Exercise description>
Please set down, word for word, the part of the cocoa article below that starts with "Cocoa grinding in" and goes on through "cream and drinks.".

Selected passage>

☆ ☆ ☆

Asia’s chocoholics will indulge even as prices of cocoa skyrocket, industry says

Asia’s chocoholics will indulge even as prices of cocoa skyrocket, industry says

ASIA’S GROWING NUMBER of chocolate lovers will indulge their sweet tooth even as cocoa prices skyrocket to the highest level since the 1970s, a veteran of the industry says.

With more than half of the world’s people, Asia accounts for only roughly a quarter of cocoa consumption, making it a growth market for chocolate producers as populations — and disposable incomes — grow. Three years of pandemic restrictions dealt a severe blow, as entertaining, gifting and impulse purchases declined. Then the price of the key ingredient took off, thanks to punishing rains in West Africa.

“Cocoa and chocolate indulgences are still in demand,” said Elie Fouché, chairman of the Cocoa Association of Asia, who has worked in the industry for about 17 years. “Demand for cocoa and chocolate products has remained steady despite the price increases that we have observed already for quite a few months.”

Cocoa grinding in the Asia-Pacific, the best indicator of demand, has rebounded from COVID lows, Mr. Fouché said. While down from a year earlier as the industry finds its post-pandemic balance, the association said processing was “better than expected” in the three months through September.

“The dip is behind us,” Mr. Fouché said, speaking at Barry Callebaut AG’s factory in Malaysia’s southern state of Johor, one of the largest plants in Asia where beans are turned into cocoa mass, butter and powder — the key ingredients to make chocolate bars, cookies, ice cream and drinks.

The younger generation in Asia likes to indulge, Mr. Fouché said. This, along with low per-capita consumption of chocolate compared with countries in Europe, will help the region remain a growth engine even at times of high prices. India, China and Southeast Asia especially have big potential.

The Asia-Pacific chocolate market is projected to reach close to $37 billion in revenue by the end of 2030, growing at a compound annual rate of 7% from now until the end of the decade, according to consulting firm Coherent Market Insights. That’s close to double the rate seen for the global market overall.

☆ ☆ ☆

Entries shown>
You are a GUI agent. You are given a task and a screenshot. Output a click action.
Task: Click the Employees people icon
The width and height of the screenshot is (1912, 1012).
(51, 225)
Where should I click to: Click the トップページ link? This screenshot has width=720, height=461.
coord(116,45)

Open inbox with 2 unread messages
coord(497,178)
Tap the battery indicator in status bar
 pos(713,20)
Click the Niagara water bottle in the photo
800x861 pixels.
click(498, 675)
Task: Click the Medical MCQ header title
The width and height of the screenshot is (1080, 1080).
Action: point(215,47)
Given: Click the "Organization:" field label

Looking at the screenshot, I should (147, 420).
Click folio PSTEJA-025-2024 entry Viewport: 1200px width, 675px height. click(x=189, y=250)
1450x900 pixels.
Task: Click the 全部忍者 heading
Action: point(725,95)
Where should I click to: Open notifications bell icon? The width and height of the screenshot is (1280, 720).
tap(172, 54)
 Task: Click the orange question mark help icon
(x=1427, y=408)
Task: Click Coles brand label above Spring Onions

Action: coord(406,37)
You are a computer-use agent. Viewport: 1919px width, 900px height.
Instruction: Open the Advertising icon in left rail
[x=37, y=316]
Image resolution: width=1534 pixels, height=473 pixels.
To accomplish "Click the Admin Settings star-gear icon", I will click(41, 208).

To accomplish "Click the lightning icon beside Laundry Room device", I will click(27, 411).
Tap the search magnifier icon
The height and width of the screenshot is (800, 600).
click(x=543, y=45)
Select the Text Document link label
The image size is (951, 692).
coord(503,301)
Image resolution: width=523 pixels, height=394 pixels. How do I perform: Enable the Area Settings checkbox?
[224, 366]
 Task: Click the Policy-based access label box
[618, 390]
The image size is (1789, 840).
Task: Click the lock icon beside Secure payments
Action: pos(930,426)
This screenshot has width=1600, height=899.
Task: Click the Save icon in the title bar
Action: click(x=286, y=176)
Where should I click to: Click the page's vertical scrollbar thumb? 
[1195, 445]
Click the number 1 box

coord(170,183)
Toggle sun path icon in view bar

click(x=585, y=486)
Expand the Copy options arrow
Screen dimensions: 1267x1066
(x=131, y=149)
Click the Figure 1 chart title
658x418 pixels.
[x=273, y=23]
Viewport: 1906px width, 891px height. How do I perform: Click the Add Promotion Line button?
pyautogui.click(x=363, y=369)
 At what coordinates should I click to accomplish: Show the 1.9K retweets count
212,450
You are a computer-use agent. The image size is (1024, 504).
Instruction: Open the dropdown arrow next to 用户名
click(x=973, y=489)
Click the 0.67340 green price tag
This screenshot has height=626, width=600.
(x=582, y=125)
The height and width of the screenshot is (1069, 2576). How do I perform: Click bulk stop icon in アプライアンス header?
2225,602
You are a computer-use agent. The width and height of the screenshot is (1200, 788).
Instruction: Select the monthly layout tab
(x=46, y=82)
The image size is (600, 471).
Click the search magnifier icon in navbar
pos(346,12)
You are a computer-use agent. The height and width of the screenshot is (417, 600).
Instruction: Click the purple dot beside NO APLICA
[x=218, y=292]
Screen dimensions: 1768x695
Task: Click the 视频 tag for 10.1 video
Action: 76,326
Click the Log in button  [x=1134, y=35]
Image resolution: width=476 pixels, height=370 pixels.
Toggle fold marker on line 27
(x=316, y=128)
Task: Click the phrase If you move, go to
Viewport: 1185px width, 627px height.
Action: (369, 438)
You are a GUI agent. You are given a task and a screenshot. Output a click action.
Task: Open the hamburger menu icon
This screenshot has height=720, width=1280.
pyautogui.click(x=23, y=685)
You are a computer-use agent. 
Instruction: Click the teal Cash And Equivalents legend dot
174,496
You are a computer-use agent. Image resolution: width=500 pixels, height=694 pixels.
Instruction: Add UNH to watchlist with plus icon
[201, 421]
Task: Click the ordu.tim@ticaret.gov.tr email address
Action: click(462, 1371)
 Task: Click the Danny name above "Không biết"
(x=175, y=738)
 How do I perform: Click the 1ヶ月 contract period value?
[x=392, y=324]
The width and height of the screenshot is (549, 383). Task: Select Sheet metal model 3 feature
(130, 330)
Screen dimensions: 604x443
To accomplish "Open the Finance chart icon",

☆ ☆ ☆

Response to this task>
Cocoa grinding in the Asia-Pacific, the best indicator of demand, has rebounded from COVID lows, Mr. Fouché said. While down from a year earlier as the industry finds its post-pandemic balance, the association said processing was “better than expected” in the three months through September.

“The dip is behind us,” Mr. Fouché said, speaking at Barry Callebaut AG’s factory in Malaysia’s southern state of Johor, one of the largest plants in Asia where beans are turned into cocoa mass, butter and powder — the key ingredients to make chocolate bars, cookies, ice cream and drinks.